The idea of making mini-Observation Periods around each visit is dangerous. Because you need the whitespace in-between for the correct prevalence assessment. Otherwise it looks like a patient is “always” in the hospital, or “always” has an asthma exacerbation, because during an Observation Period they do, and outside you are not supposed to look. You can also never define a washout period. In the extreme case, you have one-day Observation Periods: Everything has a prevalence of 100%. So, don’t throw away the whitespace.

That’s fine. I haven’t been in a hospital for 10 years thank God. But if something happened I would have gone.

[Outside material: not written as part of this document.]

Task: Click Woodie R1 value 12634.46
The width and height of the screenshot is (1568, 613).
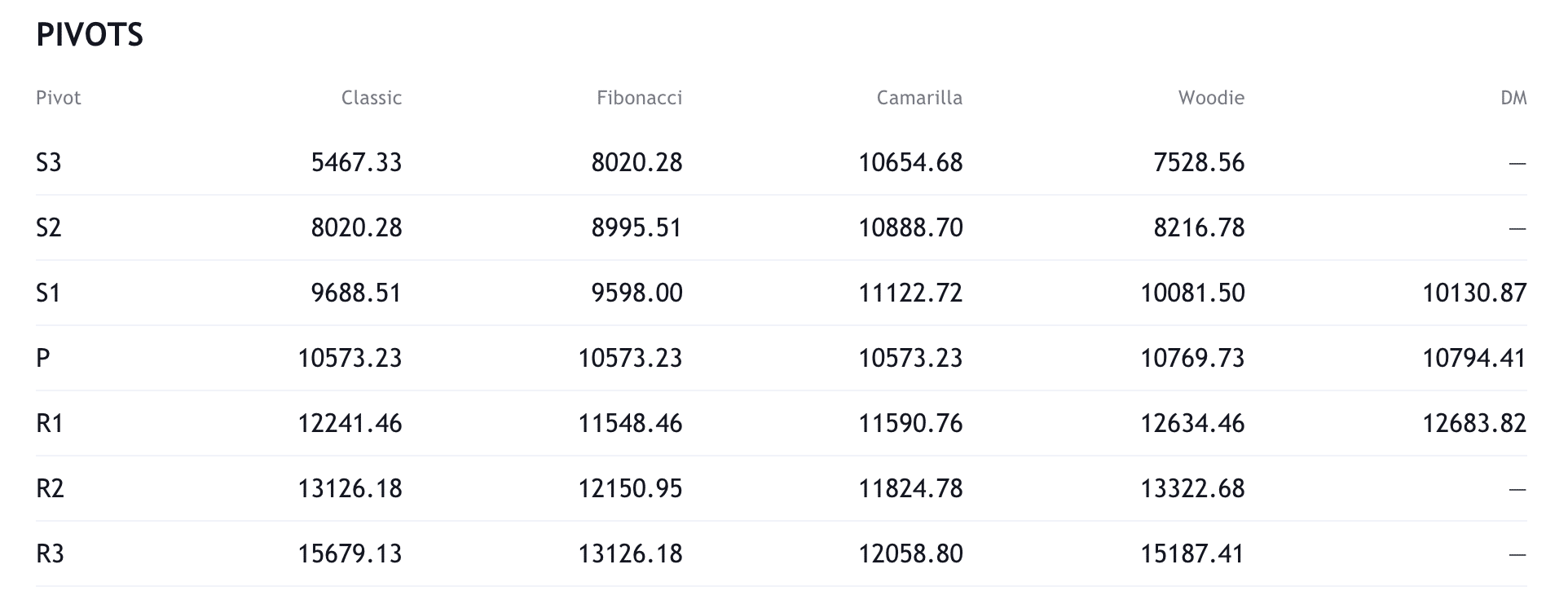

For 2) This is really a problem for the Metadata and Annotation Workgroup. They need to solve the problem how to capture the fact that there is only partial information available.

Dahye_Shin · April 24, 2018, 5:54am

@Christian_Reich

According to your explanation, observation period as between first occurrence of something (Condition, Drug, Procedure etc.) and the last occurrence.

there will be one observation_period per patient.

Thank you for your detailed explanation.

Olga_Osintseva · June 17, 2019, 1:20pm

A proposal about new period_type_concept_id was considered in this discussion. And what the result: will be added new concepts or this idea was rejected?

Thank you in advance

Ewas · September 1, 2022, 7:43pm

Hello,

@Christian_Reich @mvanzandt
Are there any updates regarding this topic? There are still only non-overlapping periods in OBSERVATION_PERIOD. To not loose patients during the mapping into OMOP CDM, claims databases tend to include any type of enrollment (so we need to use PAYER_PLAN_PERIOD to know whether a given enrollment period has only medical coverage, only pharmacy coverage or both kinds). If we want to analyze such database, then we would need to add our own solution in-between to restrict to only patients with medical+pharmacy coverage during analysed period. But it means that we would not be able to use ATLAS (not sure how R packages will handle such an input in-between - I haven’t checked yet).

Best regards,
Ewa

MPhilofsky · September 22, 2022, 3:57pm

Hello @Ewas,

You can use the payer_plan_period in Atlas as part of your cohort definition. You are able to add many attributes to the inclusion criteria. See this screenshot:

Ewas · October 12, 2022, 4:28pm

Hi @MPhilofsky,

Thank you for your answer! I am not an experienced user of ATLAS, so might be wrong but I cannot find a way to require e.g. 365 days of continuous medical and pharmacy enrollment prior to index date.
We would need to combine overlapping records in PAYER_PLAN_PERIOD into continuous period of medical coverage, which I do not think is possible in this section of Atlas.
Am I missing something?

Thank you in advance!
Ewa

Chris_Knoll · October 13, 2022, 3:33am

I hope that we can not overload observation period with different flavors of OP and instead leverage something like payer plan period to represent periods of time of special coverage.